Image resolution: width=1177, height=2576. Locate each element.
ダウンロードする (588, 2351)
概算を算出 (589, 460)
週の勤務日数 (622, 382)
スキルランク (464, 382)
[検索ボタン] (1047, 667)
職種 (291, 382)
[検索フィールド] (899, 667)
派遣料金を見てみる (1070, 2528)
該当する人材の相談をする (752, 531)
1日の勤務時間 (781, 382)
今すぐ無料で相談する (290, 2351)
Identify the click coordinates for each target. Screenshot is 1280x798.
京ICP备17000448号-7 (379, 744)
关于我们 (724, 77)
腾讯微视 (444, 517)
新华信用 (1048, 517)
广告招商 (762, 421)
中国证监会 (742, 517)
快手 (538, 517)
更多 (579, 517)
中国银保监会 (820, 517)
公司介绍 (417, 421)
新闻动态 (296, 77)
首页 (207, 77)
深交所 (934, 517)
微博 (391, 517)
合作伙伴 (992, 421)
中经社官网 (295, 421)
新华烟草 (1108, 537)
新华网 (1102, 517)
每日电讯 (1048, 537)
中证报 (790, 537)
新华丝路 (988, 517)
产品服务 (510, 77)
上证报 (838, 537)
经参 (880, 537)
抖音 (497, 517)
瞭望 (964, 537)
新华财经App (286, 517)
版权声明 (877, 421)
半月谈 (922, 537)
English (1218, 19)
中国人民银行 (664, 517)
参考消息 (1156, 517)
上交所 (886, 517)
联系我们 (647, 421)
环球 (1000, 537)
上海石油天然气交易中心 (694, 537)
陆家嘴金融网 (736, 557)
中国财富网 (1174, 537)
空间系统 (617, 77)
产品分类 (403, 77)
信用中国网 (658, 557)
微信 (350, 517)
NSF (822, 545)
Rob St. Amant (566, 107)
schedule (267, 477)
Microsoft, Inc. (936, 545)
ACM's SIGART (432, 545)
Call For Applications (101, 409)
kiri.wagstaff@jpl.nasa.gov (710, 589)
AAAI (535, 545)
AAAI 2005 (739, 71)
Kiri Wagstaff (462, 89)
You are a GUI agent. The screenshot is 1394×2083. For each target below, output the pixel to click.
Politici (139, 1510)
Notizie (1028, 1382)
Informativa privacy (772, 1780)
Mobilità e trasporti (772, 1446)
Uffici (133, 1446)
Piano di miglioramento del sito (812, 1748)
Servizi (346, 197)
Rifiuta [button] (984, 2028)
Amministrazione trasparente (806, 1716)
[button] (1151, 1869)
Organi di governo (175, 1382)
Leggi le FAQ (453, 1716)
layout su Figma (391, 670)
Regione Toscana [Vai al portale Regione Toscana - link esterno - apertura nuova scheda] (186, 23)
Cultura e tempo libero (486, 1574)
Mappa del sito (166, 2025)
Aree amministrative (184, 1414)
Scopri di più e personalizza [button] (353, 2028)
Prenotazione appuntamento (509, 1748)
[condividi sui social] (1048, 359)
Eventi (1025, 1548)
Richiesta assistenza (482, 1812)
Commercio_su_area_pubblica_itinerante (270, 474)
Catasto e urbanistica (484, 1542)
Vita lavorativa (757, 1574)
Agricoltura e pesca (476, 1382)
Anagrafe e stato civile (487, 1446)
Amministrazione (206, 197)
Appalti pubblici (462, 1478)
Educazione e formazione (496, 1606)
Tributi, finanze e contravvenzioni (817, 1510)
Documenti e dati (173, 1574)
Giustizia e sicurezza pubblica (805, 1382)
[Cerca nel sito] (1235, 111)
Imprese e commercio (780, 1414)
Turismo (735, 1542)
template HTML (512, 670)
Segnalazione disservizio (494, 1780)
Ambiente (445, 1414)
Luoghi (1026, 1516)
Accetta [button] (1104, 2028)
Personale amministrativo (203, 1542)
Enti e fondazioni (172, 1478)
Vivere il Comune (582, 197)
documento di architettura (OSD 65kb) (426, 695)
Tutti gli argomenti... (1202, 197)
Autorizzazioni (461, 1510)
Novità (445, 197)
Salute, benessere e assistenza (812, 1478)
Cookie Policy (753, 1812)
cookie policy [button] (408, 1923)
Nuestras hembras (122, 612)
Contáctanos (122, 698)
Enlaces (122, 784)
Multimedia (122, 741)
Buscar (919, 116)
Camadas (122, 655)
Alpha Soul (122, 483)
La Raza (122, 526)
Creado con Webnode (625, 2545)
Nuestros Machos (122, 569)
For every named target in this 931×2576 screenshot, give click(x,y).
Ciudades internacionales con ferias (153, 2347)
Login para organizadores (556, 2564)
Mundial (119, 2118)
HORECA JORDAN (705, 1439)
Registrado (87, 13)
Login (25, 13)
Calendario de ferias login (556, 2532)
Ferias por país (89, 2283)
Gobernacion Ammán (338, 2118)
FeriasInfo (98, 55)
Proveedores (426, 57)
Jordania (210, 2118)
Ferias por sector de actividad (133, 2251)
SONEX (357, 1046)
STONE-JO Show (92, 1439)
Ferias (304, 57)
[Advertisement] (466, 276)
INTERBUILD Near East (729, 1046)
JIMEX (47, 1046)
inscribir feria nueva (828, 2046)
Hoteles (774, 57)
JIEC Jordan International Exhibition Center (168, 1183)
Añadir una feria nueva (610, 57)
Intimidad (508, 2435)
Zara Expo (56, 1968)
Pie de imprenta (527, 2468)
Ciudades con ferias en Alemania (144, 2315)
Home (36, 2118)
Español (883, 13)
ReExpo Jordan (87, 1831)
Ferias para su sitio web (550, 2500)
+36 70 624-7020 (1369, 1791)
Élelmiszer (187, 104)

-------

WRITTEN INSTRUCTION
Copy out every line in the rows above that contains the string "each". Case counts.

EXERCISE RESPONSE
Image resolution: width=1177, height=2576. Locate each element.
Identify the click coordinates for each target. Screenshot is 1280x798.
You are a GUI agent. The screenshot is 1394×2083. For each target below, output the pixel to click.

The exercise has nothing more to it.